Aim: To discover novel hepatitis C virus (HCV) inhibitors and elucidate the mechanism of action of the active compounds.
Methods: HCV subgenomic replicon-based luciferase reporter cell line was used to screen 1200 synthetic compounds with novel structures. Huh7.5.1 cell line stably transfected with HCV NS3/4A protease reporter was established to investigate the anti-HCV mechanism of the active compounds.
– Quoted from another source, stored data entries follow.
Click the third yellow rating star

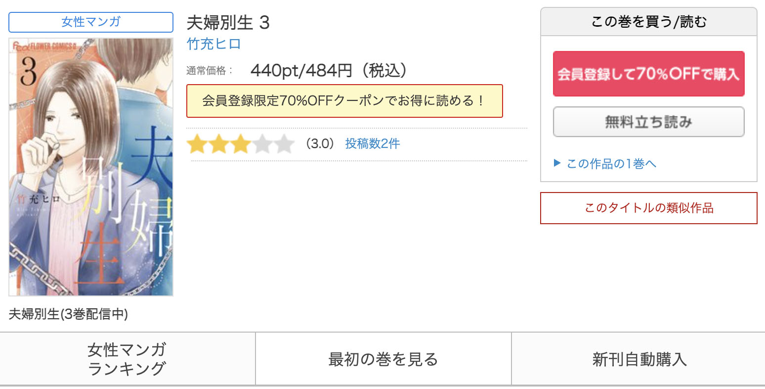(x=241, y=145)
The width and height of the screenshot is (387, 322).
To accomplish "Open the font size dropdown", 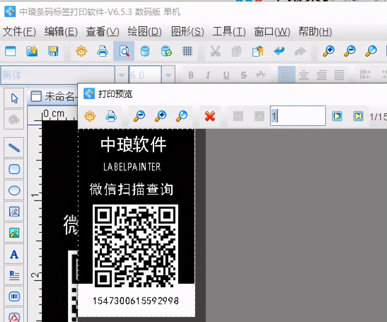I will [167, 75].
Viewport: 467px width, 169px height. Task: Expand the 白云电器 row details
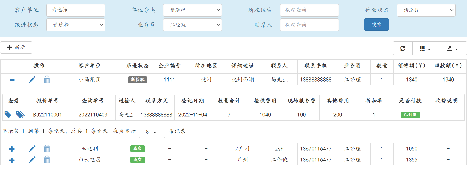[x=12, y=160]
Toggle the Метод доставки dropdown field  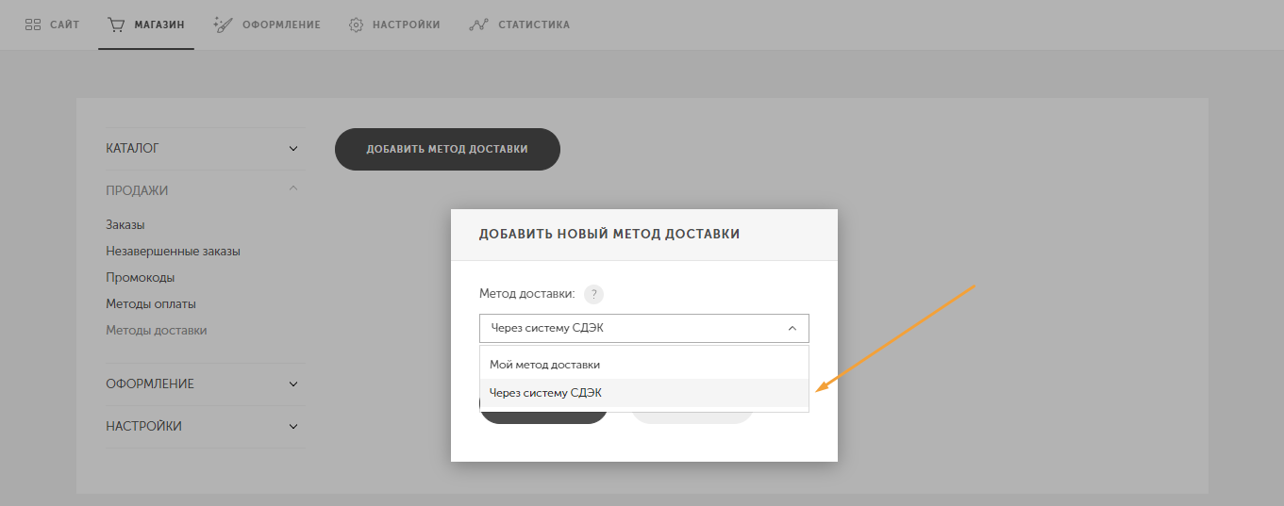click(643, 328)
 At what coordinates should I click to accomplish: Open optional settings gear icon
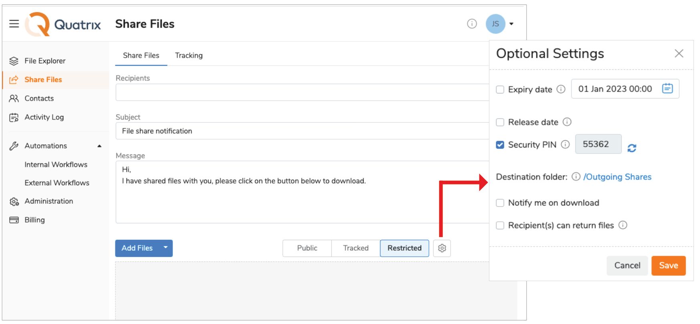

The active compounds were further examined in an in vitro HCV infection assay to confirm their anti-HCV activity.
Results: After two-round screening in the anti-HCV replicon assay, some 2,4-diaminoquinazoline derivatives and carboxamide analogues were found to possess anti-HCV replicon activities (the IC50 values were less than 5 μmol/L). Among them, two representative compounds HZ-1157 and LZ-110618-6 inhibited HCV NS3/4A protease with IC50 values of 1.0 and 0.68 μmol/L, respectively. Furthermore, HZ-1157 and LZ-110618-6 inhibited HCV infection in vitro with IC50 values of 0.82 and 0.11 μmol/L, respectively.
Conclusion: Some 2,4-diaminoquinazoline derivatives and carboxamide analogues have been identified as novel anti-HCV compounds.